The rebuilding was carried out to increase the coal capacity by fitting a bunker behind the cab. This was accommodated by increasing the length of the radial truck, the wheelbase and overall length of the locomotives by two feet. On the modified engines the coal capacity was nominally unaltered at one long ton but the bunker enabled their footplates to be kept free from coal and improved working conditions in the rather cramped cabs. The weight was increased by 1 long ton 3 cwt (2600 lb).

No.101 (ex-113) was rebuilt as Class S1 in 1928 and No.102 (ex-112) was rebuilt in 1930.

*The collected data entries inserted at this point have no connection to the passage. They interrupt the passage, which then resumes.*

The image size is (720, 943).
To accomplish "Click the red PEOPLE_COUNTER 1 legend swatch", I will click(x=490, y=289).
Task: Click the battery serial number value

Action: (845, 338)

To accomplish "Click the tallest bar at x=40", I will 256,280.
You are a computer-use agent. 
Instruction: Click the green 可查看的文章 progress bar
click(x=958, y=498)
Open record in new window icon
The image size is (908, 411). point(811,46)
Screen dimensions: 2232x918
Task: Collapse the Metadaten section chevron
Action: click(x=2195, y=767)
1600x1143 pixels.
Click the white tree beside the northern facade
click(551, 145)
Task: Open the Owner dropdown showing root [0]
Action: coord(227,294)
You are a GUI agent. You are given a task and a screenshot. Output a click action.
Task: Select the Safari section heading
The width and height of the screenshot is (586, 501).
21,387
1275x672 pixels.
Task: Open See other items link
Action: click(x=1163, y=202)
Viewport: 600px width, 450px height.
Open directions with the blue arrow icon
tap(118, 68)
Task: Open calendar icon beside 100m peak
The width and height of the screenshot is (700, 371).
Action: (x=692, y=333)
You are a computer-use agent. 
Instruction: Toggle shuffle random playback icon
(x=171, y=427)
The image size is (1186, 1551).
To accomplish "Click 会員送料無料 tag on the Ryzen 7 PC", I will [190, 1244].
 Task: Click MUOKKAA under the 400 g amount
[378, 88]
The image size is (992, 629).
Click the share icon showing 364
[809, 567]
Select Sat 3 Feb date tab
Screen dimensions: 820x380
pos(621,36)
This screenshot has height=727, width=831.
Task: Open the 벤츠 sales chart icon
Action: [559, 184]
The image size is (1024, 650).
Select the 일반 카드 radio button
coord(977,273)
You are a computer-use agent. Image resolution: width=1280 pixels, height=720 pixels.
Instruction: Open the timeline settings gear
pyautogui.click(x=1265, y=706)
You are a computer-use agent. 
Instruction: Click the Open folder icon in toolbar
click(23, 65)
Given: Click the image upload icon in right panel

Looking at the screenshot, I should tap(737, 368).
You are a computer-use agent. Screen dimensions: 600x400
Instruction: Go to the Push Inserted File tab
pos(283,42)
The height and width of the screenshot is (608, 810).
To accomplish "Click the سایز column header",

No.101 was renumbered No.41 in June 1939 and spent most of its later career on the Ballycastle line. During the harsh winter of 1947, No.41 famously became stuck in a snow drift between Capecastle and Armoy while working the afternoon up train to Ballymena on 12 March. Passengers and train crew spent the night in the guard's van (which had a stove) and while the passengers were rescued by a relief train on the following day, it was not until two days later that No.41 and her train were finally freed from the snow drifts.

No.102 also worked for a while on the Ballycastle line before spending its last years working between Larne and Ballyclare paper mill. It was renumbered No.42 in March 1942. Nos 41 and 42 were scrapped in February 1954.

== Technical details ==
When starting a locomotive from rest, a simpling valve was opened which admitted steam directly from the boiler to the low-pressure cylinder as well as the high-pressure one. Not only did this provide maximum tractive effort when starting but also avoided problems that might arise if the high-pressure piston was in a dead centre position. Once moving, the simpling valve was closed and the locomotive continued in compound operation.

==Livery==

===LMS (NCC)===

After rebuilding to Class S1, Nos. 101 and 102 were outshopped in LMS livery. They were painted in LMS maroon. The smokebox was black and the buffer beam was red. The LMS (NCC) crest was carried on the cab side-sheet. The initials "NCC" were sited on the side tanks in shaded serif gold capitals, placed ahead of the number plates. The number plate backgrounds were painted red. The lining was as follows:

- Panel: maroon
- 3/8 in line: yellow ochre, square corners
- 2+1/2 to 3 in band: black, square corners
- Edge

During World War II, the engines were painted unlined black. Only the red buffer beams and number plate backgrounds relieved the somber effect.

===UTA===

Under the Ulster Transport Authority, the narrow-gauge engines, for which there was no long-term future, continued in the unrelieved black wartime colour scheme. This was eventually enlivened on Nos.41 (ex-101) and 42 (ex-102) by vermilion and yellow lining:

- Panel: black
- 3/8 in line: vermilion, square corners
- 1 in band: black, square corners
- 1/4 in line: yellow, square corners

The UTA roundel, 14 in in diameter, with "Ulster Transport" in orange block capitals, lined in red, surrounding a white shield bearing the red hand of Ulster, all on a mid-green background, was placed in the middle of the side tanks, in line with the dome, on Nos. 41 and 42.